Well, Day 1 wasn’t too hard in light of not drinking. It was hard due to the detox I have started to help my liver, lose weight, live healthier and get some fitness up back. At the moment I am foggy headed, bone weary and depressed – all because I am drinking juices, water and not having sugar or caffeine. Also goes without saying – no alcohol.
So why have I decided to do this AGAIN? Give up alcohol AGAIN?
Simple – because The Boy and I had the most frank discussion we have ever had and it scared me that he knew that my drinking was out of control and I thought that I had hidden it from everyone. How wrong was I.
Thankfully The Boy still cares about me enough to tell me and not just walk away.

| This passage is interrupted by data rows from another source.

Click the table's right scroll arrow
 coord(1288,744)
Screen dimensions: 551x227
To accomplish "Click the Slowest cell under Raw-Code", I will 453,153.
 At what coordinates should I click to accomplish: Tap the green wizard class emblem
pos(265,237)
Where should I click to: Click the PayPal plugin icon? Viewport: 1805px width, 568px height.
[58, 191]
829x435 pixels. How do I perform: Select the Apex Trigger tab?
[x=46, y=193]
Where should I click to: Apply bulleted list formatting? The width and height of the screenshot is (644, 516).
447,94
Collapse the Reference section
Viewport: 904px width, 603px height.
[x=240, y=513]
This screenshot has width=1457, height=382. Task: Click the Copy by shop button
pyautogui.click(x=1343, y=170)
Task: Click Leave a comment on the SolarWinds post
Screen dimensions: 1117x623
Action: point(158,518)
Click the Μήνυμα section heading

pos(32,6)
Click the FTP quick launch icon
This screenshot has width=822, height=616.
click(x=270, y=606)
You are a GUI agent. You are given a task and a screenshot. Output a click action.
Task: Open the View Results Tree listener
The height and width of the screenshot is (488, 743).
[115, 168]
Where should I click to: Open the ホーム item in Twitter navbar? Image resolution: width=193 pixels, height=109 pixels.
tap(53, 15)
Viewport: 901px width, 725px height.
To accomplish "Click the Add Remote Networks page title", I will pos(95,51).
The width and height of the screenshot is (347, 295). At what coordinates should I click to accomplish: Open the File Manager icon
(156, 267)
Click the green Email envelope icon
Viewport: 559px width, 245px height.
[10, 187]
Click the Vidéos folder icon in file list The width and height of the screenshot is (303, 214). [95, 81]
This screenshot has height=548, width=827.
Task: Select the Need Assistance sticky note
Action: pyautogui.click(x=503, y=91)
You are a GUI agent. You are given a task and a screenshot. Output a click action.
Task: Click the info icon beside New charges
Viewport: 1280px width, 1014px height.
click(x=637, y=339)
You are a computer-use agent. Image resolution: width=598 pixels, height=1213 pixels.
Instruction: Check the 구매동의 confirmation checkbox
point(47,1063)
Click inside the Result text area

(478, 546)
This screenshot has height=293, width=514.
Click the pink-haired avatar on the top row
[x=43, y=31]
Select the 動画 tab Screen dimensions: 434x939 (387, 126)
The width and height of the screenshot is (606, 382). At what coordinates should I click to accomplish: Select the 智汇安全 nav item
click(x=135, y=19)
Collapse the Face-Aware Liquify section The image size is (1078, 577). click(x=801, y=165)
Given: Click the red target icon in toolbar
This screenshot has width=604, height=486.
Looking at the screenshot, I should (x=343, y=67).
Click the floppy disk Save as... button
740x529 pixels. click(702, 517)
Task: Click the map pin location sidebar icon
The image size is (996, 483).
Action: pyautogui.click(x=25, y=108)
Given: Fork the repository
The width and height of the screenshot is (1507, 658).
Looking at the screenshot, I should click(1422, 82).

The Boy and I spoke on Monday night and it came out that he does feel bitter about two things:
1. Me never finishing anything;
2. My drinking and inablity to stop or just have one;
It was a break through – he even mentioned how bad our lifestyle is in way of fitness and food, that we rarely eat vegetables, never have fruit in the house and barely excercise (well he does semi-regurlarly whereas I walk the dog). I discussed how I felt that I was always walking on eggshells, never knowing when he was going to snap at me, or when he would have a go at something. We discussed that he would not mention me drinking anymore, however would take it out in other ways hence my confusion and my retaliation as I wasn’t knowing where his anger was coming from. We also discussed his lack of support when I was sober for 6 months in 2011 and his lack of understanding truly what it means to be an alcoholic.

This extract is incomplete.